Arne Duncan was born and raised in Hyde Park, Chicago. His father Starkey Duncan worked as a professor of Psychology at the University of Chicago, and his mother, Susan Morton, oversees the Sue Duncan Children's Center, an after-school center on Chicago's South Side that serves African-American children. During his youth, Duncan spent a lot of his time at the center with his mother, working to tutor children and also playing basketball with the children in the neighborhood. He decided to pursue a career either as a professional basketball player or a coach.
Duncan attended Harvard, graduating magna cum laude with a degree in Sociology. He played on the junior varsity basketball team at Harvard in his first year, and later was co-captain of the varsity team, where he was named as an Academic All-American. After graduating from Harvard, he played professional basketball with the Eastside Spectres of the National Basketball League in Australia. While living in Australia, he assisted with helping children in state custody. He has also played basketball with the Rhode Island Gulls, and he tried out to play for the New Jersey Jammers.

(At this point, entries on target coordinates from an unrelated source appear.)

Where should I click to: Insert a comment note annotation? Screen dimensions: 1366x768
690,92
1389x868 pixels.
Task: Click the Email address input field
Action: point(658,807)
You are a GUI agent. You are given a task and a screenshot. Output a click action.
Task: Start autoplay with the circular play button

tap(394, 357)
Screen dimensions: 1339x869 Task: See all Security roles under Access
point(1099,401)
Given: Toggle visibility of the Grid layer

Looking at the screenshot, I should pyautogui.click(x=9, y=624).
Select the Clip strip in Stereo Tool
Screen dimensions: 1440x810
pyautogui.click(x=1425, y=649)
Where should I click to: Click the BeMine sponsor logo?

Although Duncan has never been a teacher himself, he has a wealth of experience in management and educational policy. In 1992, he was named to head up the Ariel Education Initiative, which is a program designed to provide sound educational opportunities on Chicago's South Side for underprivileged children. At the Ariel Community Academy, a grammar school sponsored by the initiative, 80% of the students who graduate are accepted for enrollment in elite high schools in the area. In 1998, he became Deputy Chief of Staff for the Chicago Public School system, and since 2001, he has served as CEO of the school system, which is the third largest school district in the country.
Duncan is known for being a reformer of educational policy, saying that giving kids a solid quality educational foundation is the answer to fighting poverty, promoting opportunities for young people, and strengthening our economy. His philosophy of educational reform focuses on improving schools that perform poorly, closing schools that are failing, and improving the quality of teachers. "It is the civil rights issue of our generation and it is the one sure path to a more equal, fair and just society," Duncan says. "While there are no simple answers, I know from experience that when you focus on basics like reading and math, when you embrace innovative new approaches to learning, and when you create a professional climate that attracts great teachers, you can make a difference for children."
Duncan's responsibilities as Secretary of Education began with reforming the No Child Left Behind act, finding and hiring quality teachers, and being sure that college students graduate with the skills they need to compete in the ever-widening global economy of the 21st century. In Chicago, he has been criticized for having a heavy-handed system for supporting accountability―closing schools, replacing entire school faculties, and forcing dismissed staff members to reapply for their former positions.
According to Obama, Duncan's methods may be unorthodox, but they are exactly the methods the Department of Education needs to adopt. "We cannot continue on like this," Obama said. "It is morally unacceptable for our children - and economically untenable for America. We need a new vision for a 21st century education system - one where we aren't just supporting existing schools, but spurring innovation; where we're not just investing more money, but demanding more reform; where parents take responsibility for their children's success; where we're recruiting, retaining, and rewarding an army of new teachers; where we hold our schools, teachers and government accountable for results; and where we expect all our children not only to graduate high school, but to graduate college and get a good paying job."